August 24 - 4 September
Rakesh Sukesh
Intact Method – Decolonization of forms and Power of breath
Please note: This is a two-week workshop. Preference will be given to participants who register for the full two weeks, as this allows for a deeper and more immersive experience. If you have previously completed a one-week workshop with Rakesh Sukesh, you may register to attend the second week only. We will be building depth and continuity in the work. If you wish to participate in the second week only, please email info@tictacartcentre.com with details of your previous workshop experience with Rakesh.
DECOLONISATION OF DANCE
This course invites participants to explore their unique dance identities through self-reflective practices, focusing on how personal history, cultural background, and societal expectations have shaped their expression in dance.
The journey begins with exercises in personal reflection, where participants examine their own training histories to uncover the origins and influences of their current dance identities. Through this process, they question how their style reflects broader cultural, political, and historical factors, considering the ways in which social status and accessibility have influenced what is accepted as “high” or “exotic” art.
Participants are encouraged to engage in critical inquiry into the traditional categorizations of dance—such as “sophisticated,” “exotic,” or “primitive”—and how these labels are often rooted in colonial perspectives. They are prompted to examine how societal acceptance of certain dance forms has historically been intertwined with socio-economic status and explore what these labels mean within their own dance experiences.

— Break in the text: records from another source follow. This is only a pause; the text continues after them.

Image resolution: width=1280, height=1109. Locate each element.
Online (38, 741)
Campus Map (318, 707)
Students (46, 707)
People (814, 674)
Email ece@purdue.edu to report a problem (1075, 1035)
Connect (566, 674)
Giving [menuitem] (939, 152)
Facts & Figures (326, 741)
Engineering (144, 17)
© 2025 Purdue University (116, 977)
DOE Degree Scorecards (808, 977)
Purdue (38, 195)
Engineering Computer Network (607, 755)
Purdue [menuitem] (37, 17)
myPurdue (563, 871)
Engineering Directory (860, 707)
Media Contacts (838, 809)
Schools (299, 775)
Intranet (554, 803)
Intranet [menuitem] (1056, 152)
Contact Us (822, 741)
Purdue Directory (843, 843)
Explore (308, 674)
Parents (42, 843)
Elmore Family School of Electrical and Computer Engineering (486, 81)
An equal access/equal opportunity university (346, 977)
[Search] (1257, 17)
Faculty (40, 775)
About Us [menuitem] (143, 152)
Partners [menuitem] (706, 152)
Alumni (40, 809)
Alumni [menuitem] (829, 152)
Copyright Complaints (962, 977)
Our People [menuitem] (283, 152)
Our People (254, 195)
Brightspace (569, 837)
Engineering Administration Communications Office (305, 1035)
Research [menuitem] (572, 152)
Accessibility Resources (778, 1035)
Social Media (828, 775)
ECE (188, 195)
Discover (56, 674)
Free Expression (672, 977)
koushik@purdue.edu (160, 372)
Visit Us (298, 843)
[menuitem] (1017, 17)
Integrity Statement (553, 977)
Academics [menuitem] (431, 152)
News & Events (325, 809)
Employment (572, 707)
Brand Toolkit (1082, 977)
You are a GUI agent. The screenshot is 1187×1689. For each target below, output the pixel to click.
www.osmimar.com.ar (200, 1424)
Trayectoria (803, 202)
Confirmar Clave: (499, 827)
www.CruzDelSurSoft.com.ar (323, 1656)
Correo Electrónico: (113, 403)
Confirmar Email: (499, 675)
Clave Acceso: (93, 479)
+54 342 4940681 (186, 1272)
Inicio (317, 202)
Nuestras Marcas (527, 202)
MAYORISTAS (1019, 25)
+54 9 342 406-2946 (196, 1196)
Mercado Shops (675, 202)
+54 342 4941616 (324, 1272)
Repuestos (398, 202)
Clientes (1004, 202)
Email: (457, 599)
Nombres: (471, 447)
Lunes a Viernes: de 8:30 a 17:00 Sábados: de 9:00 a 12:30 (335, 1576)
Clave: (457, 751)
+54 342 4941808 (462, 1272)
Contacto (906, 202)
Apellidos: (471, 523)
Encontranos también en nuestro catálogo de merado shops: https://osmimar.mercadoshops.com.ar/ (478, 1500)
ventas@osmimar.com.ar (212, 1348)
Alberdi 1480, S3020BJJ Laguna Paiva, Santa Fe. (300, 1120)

One example used in this exploration is Igor Stravinsky’s The Rite of Spring, a ballet that, in its time, disrupted conventional ideas of beauty and pushed against societal expectations in early 20th-century Europe.
Each session provides tools for participants to experiment with and deconstruct their movement patterns, encouraging them to question familiar forms and deepen their understanding of dance beyond traditional categories. Through collaborative exercises, participants are invited to explore diverse perspectives, cultivating a dynamic exploration of form that challenges the rigidity of colonised dance frameworks.
By the end of the course, participants will have not only identified their evolving dance identities but also developed the skills to continually question and redefine their understanding of dance. This reflective journey fosters an appreciation for the complexities of cultural and historical influences, encouraging a dance practice that remains open to growth and transformation.
POWER OF BREATH
This workshop integrates contemporary scientific findings with ancient breath work practices to support dancers in enhancing their physical and mental abilities.
Recent research, as highlighted by Jerath et al. (2006), underscores the significance of breath in regulating physiological and psychological states, emphasising its role in reducing stress and improving cognitive function.
Building on this scientific understanding, the workshop introduces traditional breath work techniques such as Pranayama, including specific practices like for example: Kapalabhati and Nadi Shodhana. These ancient techniques aim to develop breath control, optimise respiratory pathways, and enhance breathing capacity, thereby facilitating dancers’ performance improvement.
How to begin?
Participants will go through structured improvisation stages, synchronised with specific breathing patterns, illustrating how breath can drive movement, create rhythm, and deepen the connection between dancer and environment.
Our warm-up exercises blend dynamic fluid and dynamic movement patterns with deep, rhythmic breathing to enhance oxygen flow to muscles, preparing the body for versatile activity.
How to apply?
Performance is profoundly impacted by different breathing rhythms. Various breathing patterns create different impacts on physical movement, emotional, and mental states.
Practicing these rhythms in various contexts helps dancers understand how breath modulates emotion. We analyse how breath patterns affect the body and mind, teaching participants to set performance intentions and use breath to transform these intentions into physical and emotional expression.
Techniques such as breath visualisation and breath- gesture synchronisation will be employed to amplify expressive power.
Intact is a training method generated through years of research, observation and adaptation to our current times, while also based on intrinsic human characteristics: breath, movement, emotion, thought, intention, environment.
Its main goal lies on enhancing humanness in its most raw and genuine form. This method creates a safe and honest place that embraces and acknowledges our inner world, both weaknesses and strengths, to learn how to use them through reflection and striving for further development.
It is an interconnected training system that utilises movement as a base to create, confront and play within crisis. It provides the time- space to get to know one’s personal form and how to use the body to broaden the range of movement vocabulary.
As an holistic form, it is inspired by tools from specific lineages, such as breath, meditation and the inner mechanics of yogi principles, while also utilising the movement and philosophies from kalaripayatt.
This interwoven structure combines and rearranges these tools and ideas in a proposal for a new approach. In these classes, one can expect a dedication to raising awareness to individuality and inner workings, an awakening of the senses that leads to an ability to control and manage external triggers.
In other words, taking charge of ones self.